Study Design
To determine the speed of sharing research data and results in the COVID-19 epidemic, we measured the time-lag between the epidemic start time and the rise in the number of coronavirus-related documents indexed in the PubMed database. The PubMed database enables easy access to the Create Date (CRDT) of each article, which is the date that the article was added to the database (15). This date is important because the articles become searchable for the research community since then. We determined the number of PubMed publications pertaining to coronaviruses indexed in each week by finding articles that have the term “coronavirus” in their “title/abstract” and indexed in “Date-Create (CRDT)” of the week range. Forty-eight weeks before the epidemic start-time was set as the control period (from 6th January to 8th December)(1,16), and the number of documents per week for this period was assumed as the baseline level. Afterward, the number of documents per week after the epidemic start-time was analyzed, and the week in which the numbers of documents increased significantly compared to the baseline level was determined. Then, the time range between this week and the epidemic start-time and declare-time was calculated. We also did the same for the SARS and 2014 Ebola epidemic in West Africa by changing the time scale to month. Therefore, forty-eight months before each epidemic start-time was considered as the control (1st November 1998 to 1st November 2002 for the SARS (17), and 1st December 2009 to 1st December 2013 for the Ebola epidemic (18)). The time frame change was made because of the low number of publications per some weeks for these two epidemics (even zero for some records). In the case of the Ebola epidemic, the term “Ebola” was searched in the “title/abstract.”
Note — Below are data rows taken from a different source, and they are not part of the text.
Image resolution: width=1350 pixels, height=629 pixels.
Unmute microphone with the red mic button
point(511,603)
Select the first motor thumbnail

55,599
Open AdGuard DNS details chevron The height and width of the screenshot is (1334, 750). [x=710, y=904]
To classify the topics investigated in the articles before and during the COVID-19, SARS, and Ebola epidemics, we used the PubMed Medical Subheading (MeSH) database. MeSH terms and subheadings are controlled vocabularies for indexing and searching biomedical literature, which is used as an indicator for the topic of an article (19). Eleven Mesh subheadings were chosen to classify the articles’ topics into eleven categories: diagnosis, drug therapy, epidemiology, etiology, genetics, immunology, microbiology, prevention and control, statistics & numerical data, transmission, and organization & administration. Each category’s exact definition is presented in the PubMed MeSH database in the subheadings part (20). For the COVID-19, the year 2019 was considered before the epidemic period, and the year 2020, up to 10th April, was considered the epidemic course. For the SARS and Ebola epidemics, the years 2002 and 2013 were considered as before the epidemics period, respectively and, the years 2003 and 2014 were considered the epidemic course. This consideration’s logic was based on the previous searches, which showed a marked rise in the number of relevant articles in 2003, 2014, and 2020.
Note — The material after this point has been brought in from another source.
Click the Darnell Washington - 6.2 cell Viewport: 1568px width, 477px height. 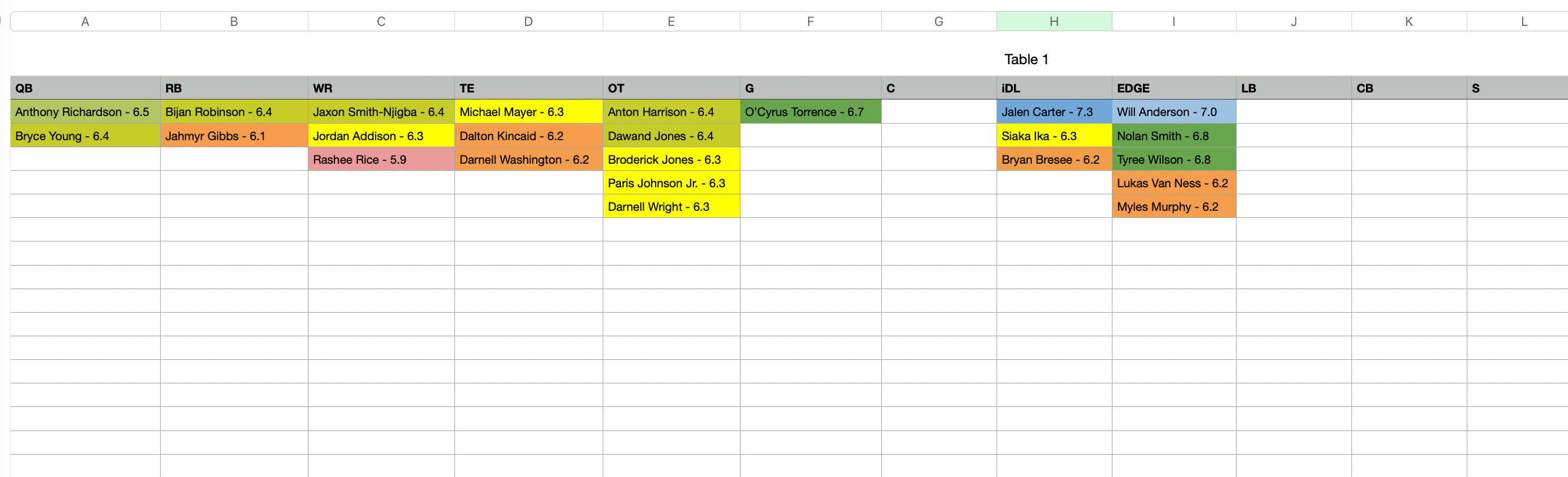tap(528, 159)
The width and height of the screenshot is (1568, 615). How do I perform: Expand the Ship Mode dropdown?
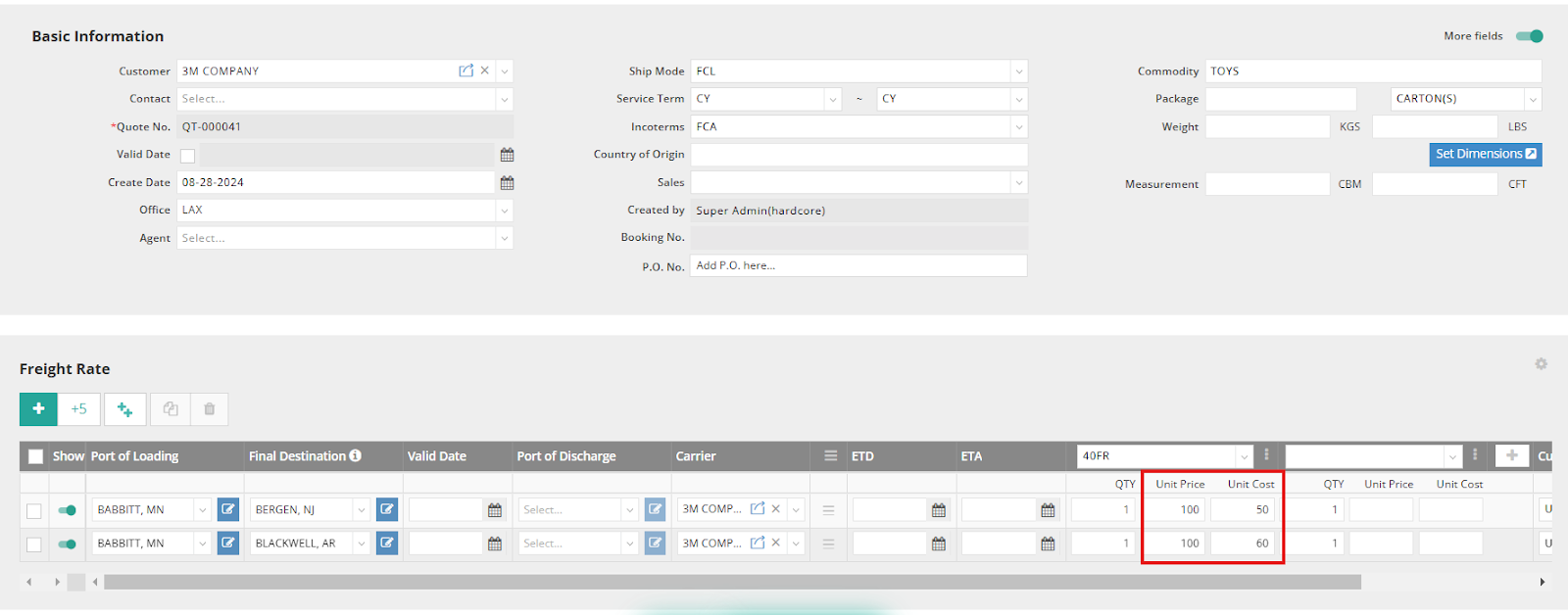pos(1019,71)
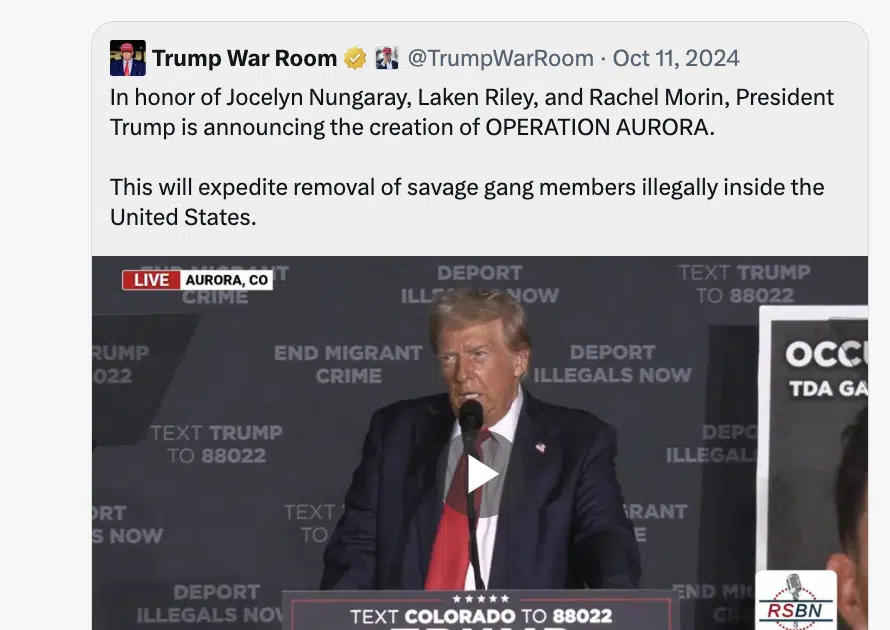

To find the number of articles having each topic in them, we found the number of PubMed publications that indexed in the desired “Date-Create” and have the term “coronavirus” (“Ebola” in the case of the Ebola epidemic) in their “title/abstract” and assigned to the desired MeSH subheading. Samples from the total search results were screened manually to assess the validity of the search method. After approving the search method’s validity, all of the results were included in the analysis, and no exclusion was performed. A similar process was done for finding the records pertaining to the SARS and Ebola epidemics. Notably, each article could be assigned to a few of these subheadings or none of them; therefore, the sum of the subheadings’ frequency was not equal to the total number of articles indexed.
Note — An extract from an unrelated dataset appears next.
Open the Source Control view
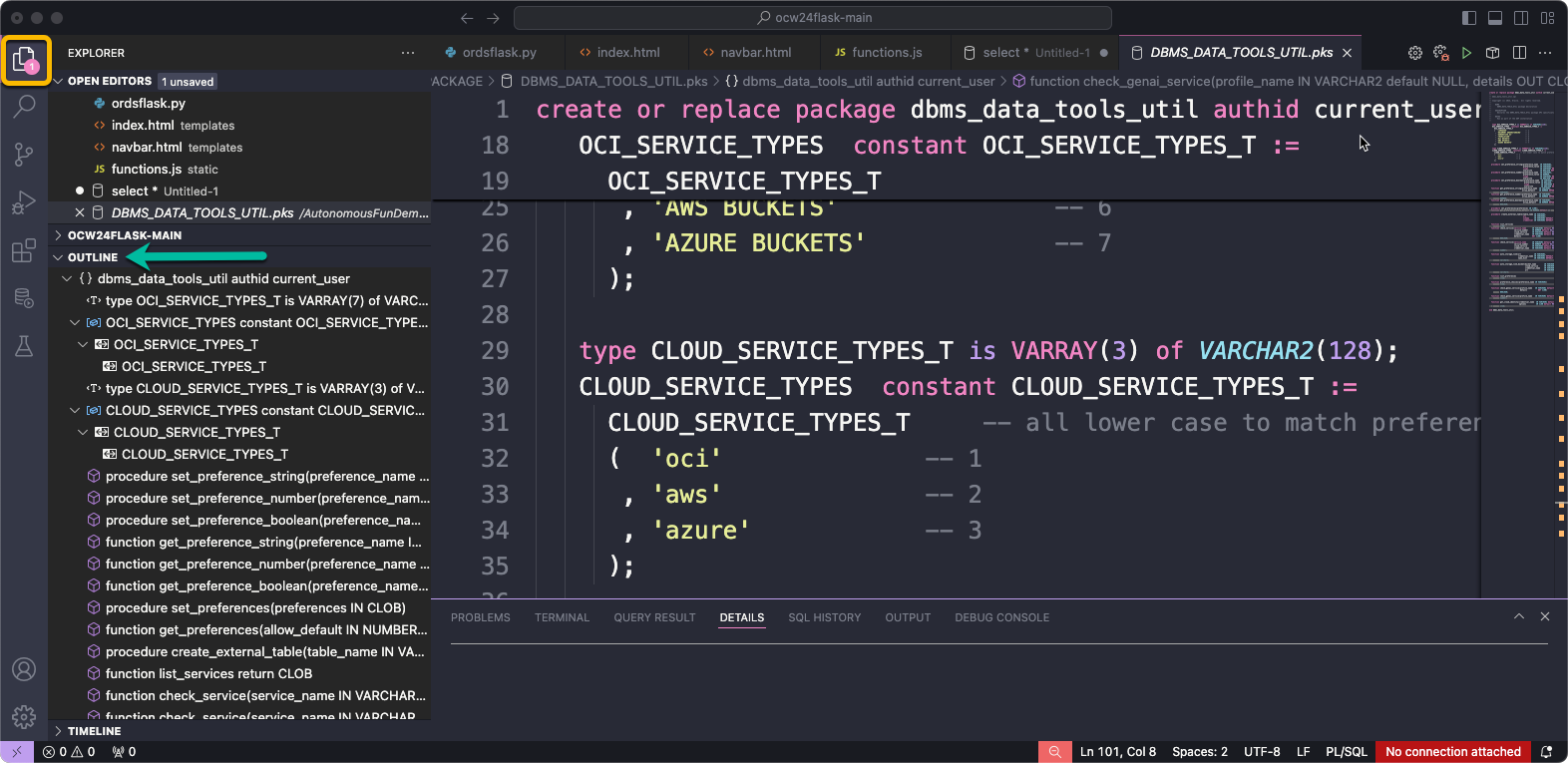This screenshot has width=1568, height=763. coord(24,155)
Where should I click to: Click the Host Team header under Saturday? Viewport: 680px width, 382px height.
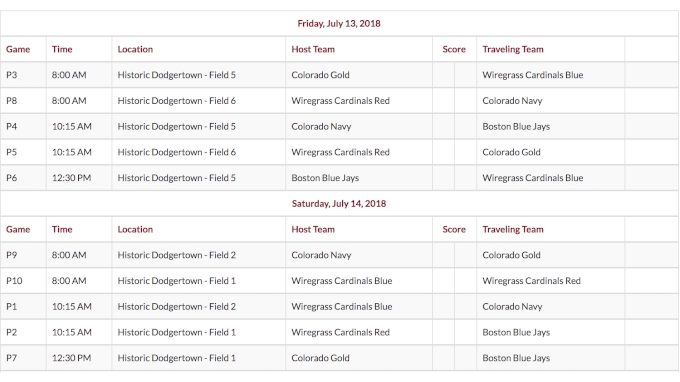pos(313,229)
Finally, to determine the topics that were more investigated during the epidemic courses, two measures were compared between before and during each epidemic: First, the rank of each topic in frequency, and second, the proportion of each topic frequency to the total number of search results (relative frequency).
Statistical Analysis
For analyzing the rise in the number of publications after each epidemic emerged, we omitted outlier records in the control period by considering any value that lies more than one and a half times the interquartile range (IQR) beyond the first and the third quartiles. Therefore, two records were omitted from the SARS and Ebola control periods (October 2011 and December 2012 in the Ebola and December 1998 and January 2002 in the SARS epidemic control period). Then, the Shapiro-Wilks test was performed to confirm that all of the control periods follow a normal distribution (21). The records belong to after each epidemic start-time was analyzed using a one-sample z-test to determine the first record that shows a significant increase compared to the control period. All Data are summarized as mean (SD), and we considered differences at p-value < 0.01. Data analysis was conducted using Python (version 3.6). The SciPy library (version 1.4.1). Data visualization was performed using Tableau Desktop (version 2020).
For comparing the proportion of each topic frequency to the total number of search results (relative frequency of topics) between before and after each epidemic start-time, the Z test for two population proportions was performed. Using the analysis, we determined the topics that their relative frequency was increased significantly after the epidemics start-time. We considered increase at p-value < 0.01. The data was visualized in the figures using Word document (version 2016).